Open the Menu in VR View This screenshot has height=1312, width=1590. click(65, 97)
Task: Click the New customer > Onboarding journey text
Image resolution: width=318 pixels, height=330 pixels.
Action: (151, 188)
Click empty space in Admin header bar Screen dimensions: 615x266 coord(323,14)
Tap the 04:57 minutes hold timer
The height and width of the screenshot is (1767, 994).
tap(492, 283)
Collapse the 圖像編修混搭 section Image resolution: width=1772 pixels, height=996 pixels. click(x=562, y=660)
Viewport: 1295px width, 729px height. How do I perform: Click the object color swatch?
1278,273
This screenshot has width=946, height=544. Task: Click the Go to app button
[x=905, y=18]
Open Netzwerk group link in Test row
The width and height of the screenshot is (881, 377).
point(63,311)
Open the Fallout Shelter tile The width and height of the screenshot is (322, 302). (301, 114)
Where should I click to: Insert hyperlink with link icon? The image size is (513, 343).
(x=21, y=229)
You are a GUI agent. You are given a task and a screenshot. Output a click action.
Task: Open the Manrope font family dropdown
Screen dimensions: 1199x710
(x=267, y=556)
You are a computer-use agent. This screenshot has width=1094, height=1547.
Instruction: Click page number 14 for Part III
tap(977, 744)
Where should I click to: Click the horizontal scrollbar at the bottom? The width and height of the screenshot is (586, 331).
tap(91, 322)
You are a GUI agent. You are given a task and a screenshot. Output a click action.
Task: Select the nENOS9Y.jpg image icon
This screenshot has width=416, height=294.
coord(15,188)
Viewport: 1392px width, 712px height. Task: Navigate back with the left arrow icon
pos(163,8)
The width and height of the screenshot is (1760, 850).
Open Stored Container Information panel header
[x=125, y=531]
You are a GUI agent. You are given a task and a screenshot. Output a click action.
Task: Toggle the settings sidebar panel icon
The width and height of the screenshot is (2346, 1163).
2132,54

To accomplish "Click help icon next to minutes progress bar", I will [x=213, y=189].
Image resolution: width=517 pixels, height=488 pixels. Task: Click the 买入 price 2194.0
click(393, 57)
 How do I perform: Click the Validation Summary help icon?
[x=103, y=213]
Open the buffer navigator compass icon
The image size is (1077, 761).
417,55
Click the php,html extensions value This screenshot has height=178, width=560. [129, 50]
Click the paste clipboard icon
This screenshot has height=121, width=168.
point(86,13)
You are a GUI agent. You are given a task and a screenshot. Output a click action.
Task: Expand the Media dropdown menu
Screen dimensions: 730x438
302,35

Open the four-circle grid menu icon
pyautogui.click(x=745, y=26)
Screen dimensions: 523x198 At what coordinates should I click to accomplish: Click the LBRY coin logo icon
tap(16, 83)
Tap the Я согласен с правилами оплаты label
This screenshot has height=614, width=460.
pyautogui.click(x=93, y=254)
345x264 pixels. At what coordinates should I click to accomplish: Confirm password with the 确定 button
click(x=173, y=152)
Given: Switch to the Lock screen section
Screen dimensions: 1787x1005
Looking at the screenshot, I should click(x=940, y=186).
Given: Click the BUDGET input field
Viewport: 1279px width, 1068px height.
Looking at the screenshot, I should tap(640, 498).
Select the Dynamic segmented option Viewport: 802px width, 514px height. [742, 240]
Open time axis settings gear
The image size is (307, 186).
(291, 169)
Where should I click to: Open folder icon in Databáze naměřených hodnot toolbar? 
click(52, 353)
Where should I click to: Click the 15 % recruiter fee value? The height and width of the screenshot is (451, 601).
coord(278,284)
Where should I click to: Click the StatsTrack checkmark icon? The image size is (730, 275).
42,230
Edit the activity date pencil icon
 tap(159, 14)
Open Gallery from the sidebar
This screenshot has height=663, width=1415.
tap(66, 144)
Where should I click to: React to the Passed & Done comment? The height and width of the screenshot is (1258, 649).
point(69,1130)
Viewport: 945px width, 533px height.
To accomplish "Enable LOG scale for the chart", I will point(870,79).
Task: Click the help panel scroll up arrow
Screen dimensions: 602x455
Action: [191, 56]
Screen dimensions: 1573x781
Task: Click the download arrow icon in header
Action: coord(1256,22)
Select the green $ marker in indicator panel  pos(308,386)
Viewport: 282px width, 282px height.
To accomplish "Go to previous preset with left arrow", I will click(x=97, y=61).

▸ **AIM**: Recast the lines above, from the one containing "345x264 pixels. At" through the one containing "coord(278,284)", inclusive, as a numbered list with any blank lines left out.

▸ **OUTPUT BELOW**:
1. 345x264 pixels. At what coordinates should I click to accomplish: Confirm password with the 确定 button
2. click(x=173, y=152)
3. Given: Switch to the Lock screen section
4. Screen dimensions: 1787x1005
5. Looking at the screenshot, I should click(x=940, y=186).
6. Given: Click the BUDGET input field
7. Viewport: 1279px width, 1068px height.
8. Looking at the screenshot, I should tap(640, 498).
9. Select the Dynamic segmented option Viewport: 802px width, 514px height. [742, 240]
10. Open time axis settings gear
11. The image size is (307, 186).
12. (291, 169)
13. Where should I click to: Open folder icon in Databáze naměřených hodnot toolbar? 
14. click(52, 353)
15. Where should I click to: Click the 15 % recruiter fee value? The height and width of the screenshot is (451, 601).
16. coord(278,284)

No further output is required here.